Hi. We’re gonna be talking about patients who present with seizures
and how to manage them in the Emergency Department.
So what is a seizure?
A seizure is when there is excessive abnormal neuron activity.
And seizures can be divided into two large groups.
You can have a partial seizure
which is also known as a focal seizure or a generalized seizure.
You know, just some definitions before we get started.
So the ictal period is the time when the actual seizure is occurring.
So this is the time that the patient is having or undergoing that seizure activity.
The post-ictal period is a period of altered mental status following a seizure.
A post-ictal period can range in time
anywhere from about 10 or 15 minutes up to hours or possibly even a day.
Status epilepticus is when a patient has seizure activity for more than 5 minutes,
or a patient has recurrent seizure activity.
So they have another seizure without a return to baseline mental status.
The reason that it’s important to mention status epilepticus
is because for those patients,
you wanna make sure that you treat the seizures aggressively
because as time goes on and as the patient has consistent or continuous seizure activity,
that can lead to an increased metabolic demand for the brain
and in turn, can eventually lead to brain damage.
So we wanna make sure that we’re paying attention
to how long a patient is seizing for
and whether or not they're having another seizure
before they turn back to their neurologic baseline,
because in those patients,
you wanna make sure that they’re treated more aggressively.
Epilepsy is an unprovoked seizure.
So that’s a seizure due to no provoking factor.
Sometimes it can be due to underlying structural issues in the brain.
The classification here like I said, seizures are divided into partial or focal seizures,
and then generalized seizures.
And within a partial seizure, there is simple partial seizures,
complex partial seizures, and then secondary generalized seizures.
What a simple partial seizure will look like
is it will look like seizure activity just in a single limb.
So it will just be you know, motor involvement of one portion of the patient’s body.
Complex partial is when that becomes a little bit more involved
and then secondarily generalized is when it starts out as a focal seizure
and then becomes a generalized seizure.
Generalized seizures can be divided into additional categories.
Absence is one of these and an absence seizure is a seizure
or a patient is not characterized by the patient having myoclonic jerking or seizure activity.
But more characterized by a patient who has a blank stare
and the issue is that there is seizure activity in the brain.
Sometimes these can be a little bit more challenging to diagnose for patients.
And then myoclonic, tonic, clonic, tonic-clonic seizures are the big categories.
And this is what we think of as our classic seizure activity.
So these are the patients who have a lot of jerking of their muscles
and their tissues, and then an atonic seizure
is a seizure when you have seizure activity in your brain
but you're not necessarily having any of these movements.
Who primarily get seizures or presents to the hospital with seizures?
There's a by bimodal life distribution.
So infants and young kids primarily will have febrile seizures.

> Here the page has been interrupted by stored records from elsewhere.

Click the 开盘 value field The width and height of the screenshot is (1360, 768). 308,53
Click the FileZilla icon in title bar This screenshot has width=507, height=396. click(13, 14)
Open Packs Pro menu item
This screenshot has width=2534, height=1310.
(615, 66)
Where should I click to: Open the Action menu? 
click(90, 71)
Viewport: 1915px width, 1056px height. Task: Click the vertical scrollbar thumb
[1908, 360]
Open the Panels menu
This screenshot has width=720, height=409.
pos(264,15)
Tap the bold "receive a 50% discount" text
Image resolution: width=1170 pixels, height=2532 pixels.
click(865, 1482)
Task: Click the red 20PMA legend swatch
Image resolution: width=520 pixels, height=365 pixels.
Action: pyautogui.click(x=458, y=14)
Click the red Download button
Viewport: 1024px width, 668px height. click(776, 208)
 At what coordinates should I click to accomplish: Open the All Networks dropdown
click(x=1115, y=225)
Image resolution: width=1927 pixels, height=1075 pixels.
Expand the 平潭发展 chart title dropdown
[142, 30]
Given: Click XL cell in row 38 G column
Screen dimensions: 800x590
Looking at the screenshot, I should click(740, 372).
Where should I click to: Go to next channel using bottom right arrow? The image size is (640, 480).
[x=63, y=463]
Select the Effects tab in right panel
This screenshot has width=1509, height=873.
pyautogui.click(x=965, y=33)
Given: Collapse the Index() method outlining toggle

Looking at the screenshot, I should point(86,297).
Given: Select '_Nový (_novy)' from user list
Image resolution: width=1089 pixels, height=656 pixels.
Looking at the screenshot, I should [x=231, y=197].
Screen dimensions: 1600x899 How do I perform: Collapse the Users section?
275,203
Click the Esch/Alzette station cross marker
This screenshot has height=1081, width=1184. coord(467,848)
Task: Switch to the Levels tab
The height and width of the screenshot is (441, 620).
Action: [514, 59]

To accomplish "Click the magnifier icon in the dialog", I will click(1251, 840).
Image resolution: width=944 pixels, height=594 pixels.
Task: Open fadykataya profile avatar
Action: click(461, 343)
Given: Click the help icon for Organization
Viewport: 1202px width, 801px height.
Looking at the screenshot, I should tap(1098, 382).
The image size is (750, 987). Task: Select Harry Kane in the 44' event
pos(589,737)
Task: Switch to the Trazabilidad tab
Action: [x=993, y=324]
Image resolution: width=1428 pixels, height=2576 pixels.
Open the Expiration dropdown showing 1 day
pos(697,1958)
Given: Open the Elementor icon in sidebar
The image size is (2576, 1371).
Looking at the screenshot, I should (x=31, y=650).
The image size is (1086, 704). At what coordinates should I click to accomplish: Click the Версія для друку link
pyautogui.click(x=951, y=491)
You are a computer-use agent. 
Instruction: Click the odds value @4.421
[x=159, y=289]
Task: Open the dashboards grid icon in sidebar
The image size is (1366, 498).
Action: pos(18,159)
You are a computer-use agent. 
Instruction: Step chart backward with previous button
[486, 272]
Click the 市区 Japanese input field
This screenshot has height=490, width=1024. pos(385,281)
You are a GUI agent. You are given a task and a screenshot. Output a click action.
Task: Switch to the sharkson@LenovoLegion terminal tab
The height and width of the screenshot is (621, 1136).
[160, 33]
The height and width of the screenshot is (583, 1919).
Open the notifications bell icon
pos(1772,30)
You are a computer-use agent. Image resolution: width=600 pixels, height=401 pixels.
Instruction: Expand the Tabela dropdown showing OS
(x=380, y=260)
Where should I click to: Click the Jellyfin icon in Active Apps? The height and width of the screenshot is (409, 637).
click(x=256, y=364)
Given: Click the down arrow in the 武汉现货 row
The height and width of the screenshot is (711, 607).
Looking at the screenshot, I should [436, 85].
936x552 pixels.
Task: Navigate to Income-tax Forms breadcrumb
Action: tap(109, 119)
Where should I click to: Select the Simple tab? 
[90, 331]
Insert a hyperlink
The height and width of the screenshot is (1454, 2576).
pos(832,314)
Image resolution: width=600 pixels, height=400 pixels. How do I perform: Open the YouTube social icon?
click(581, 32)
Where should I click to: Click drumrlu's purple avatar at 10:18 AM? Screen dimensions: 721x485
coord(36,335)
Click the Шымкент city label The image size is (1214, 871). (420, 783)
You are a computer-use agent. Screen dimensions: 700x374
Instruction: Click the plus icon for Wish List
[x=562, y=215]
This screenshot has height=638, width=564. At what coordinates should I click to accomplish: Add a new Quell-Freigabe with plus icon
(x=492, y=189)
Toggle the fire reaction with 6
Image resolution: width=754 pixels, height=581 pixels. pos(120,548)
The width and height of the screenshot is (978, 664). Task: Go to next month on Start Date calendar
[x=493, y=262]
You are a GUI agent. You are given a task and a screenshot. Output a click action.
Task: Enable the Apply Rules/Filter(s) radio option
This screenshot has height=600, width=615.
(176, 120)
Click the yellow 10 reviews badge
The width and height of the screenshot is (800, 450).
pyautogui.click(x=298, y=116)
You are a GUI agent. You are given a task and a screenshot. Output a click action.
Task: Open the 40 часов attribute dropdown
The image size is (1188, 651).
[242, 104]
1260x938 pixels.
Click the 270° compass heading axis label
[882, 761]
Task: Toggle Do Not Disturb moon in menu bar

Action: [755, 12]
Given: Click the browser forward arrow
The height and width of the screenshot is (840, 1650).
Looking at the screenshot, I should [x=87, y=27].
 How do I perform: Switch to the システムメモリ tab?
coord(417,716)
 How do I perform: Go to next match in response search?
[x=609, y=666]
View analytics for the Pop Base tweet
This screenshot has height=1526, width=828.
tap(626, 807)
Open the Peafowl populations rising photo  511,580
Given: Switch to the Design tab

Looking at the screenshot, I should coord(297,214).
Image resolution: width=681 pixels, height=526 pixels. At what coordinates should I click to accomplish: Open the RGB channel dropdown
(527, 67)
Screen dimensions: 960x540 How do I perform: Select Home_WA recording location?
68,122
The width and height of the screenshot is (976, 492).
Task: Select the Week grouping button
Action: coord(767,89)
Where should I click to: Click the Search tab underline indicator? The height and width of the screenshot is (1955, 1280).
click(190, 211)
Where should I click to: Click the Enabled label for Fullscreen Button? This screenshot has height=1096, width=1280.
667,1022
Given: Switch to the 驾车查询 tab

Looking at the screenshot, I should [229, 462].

These are seizures that are related to generally higher temperatures.
For the most part, they’re benign in nature
and often times do not recur, although sometimes they do.
The other age of range are older people.
So patients who are greater than 75 years of age.
So you wanna think about the seizures
or you know who presents with them are the young and the old.
There’s definitely a lot of people in the middle as well
but those are kind of the biggest groups.
Recurring seizures occur in about half of patients with epilepsy.
So those patients may recurrently have these episodes.